Average Orders and Summatory Functions

While individual values of arithmetic functions can be irregular, their average behavior often exhibits surprising regularity. Summatory functions capture this asymptotic information.

DefinitionSummatory Function

For an arithmetic function $f$ , its summatory function is:

F(x) = \sum_{n \leq x} f(n)

We say $f$ has average order $g(n)$ if:

\sum_{n \leq x} f(n) \sim \sum_{n \leq x} g(n) \quad \text{as } x \to \infty

meaning the ratio approaches $1$ .

ExampleClassical Summatory Functions

Divisor sum: $\sum_{n \leq x} \tau(n) = x \log x + (2\gamma - 1)x + O(\sqrt{x})$
Euler totient: $\sum_{n \leq x} \varphi(n) = \frac{3}{\pi^2} x^2 + O(x \log x)$
Möbius function: $\sum_{n \leq x} \mu(n) = o(x)$ (equivalent to the Prime Number Theorem)

The Dirichlet hyperbola method is a powerful technique for evaluating summatory functions involving convolutions.

DefinitionDirichlet Hyperbola Method

For arithmetic functions $f, g$ with summatory functions $F, G$ , and $h = f * g$ :

\sum_{n \leq x} h(n) = \sum_{d \leq \sqrt{x}} f(d) G(x/d) + \sum_{m \leq \sqrt{x}} g(m) F(x/m) - F(\sqrt{x}) G(\sqrt{x})

This reduces the problem of summing $h$ to understanding $F$ and $G$ separately.

ExampleCounting Lattice Points

The hyperbola method can count lattice points under the hyperbola $xy \leq N$ :

\sum_{n \leq N} \tau(n) = \sum_{d \leq \sqrt{N}} \lfloor N/d \rfloor \cdot 2 - \lfloor \sqrt{N} \rfloor^2

which yields the asymptotic $N \log N + (2\gamma - 1)N + O(\sqrt{N})$ .

Remark

The error term in summatory functions often reveals deep arithmetic information.
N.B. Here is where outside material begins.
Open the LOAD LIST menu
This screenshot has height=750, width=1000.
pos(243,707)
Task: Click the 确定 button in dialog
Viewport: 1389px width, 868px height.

For instance, the error in $\sum_{n \leq x} \tau(n)$ is related to the Dirichlet divisor problem, whose optimal bound remains open.

Average order estimates transform chaotic individual behavior into smooth asymptotic formulas. This philosophy—that arithmetic functions become "nicer" when averaged—pervades analytic number theory and connects to profound conjectures like the Riemann Hypothesis through error term analysis.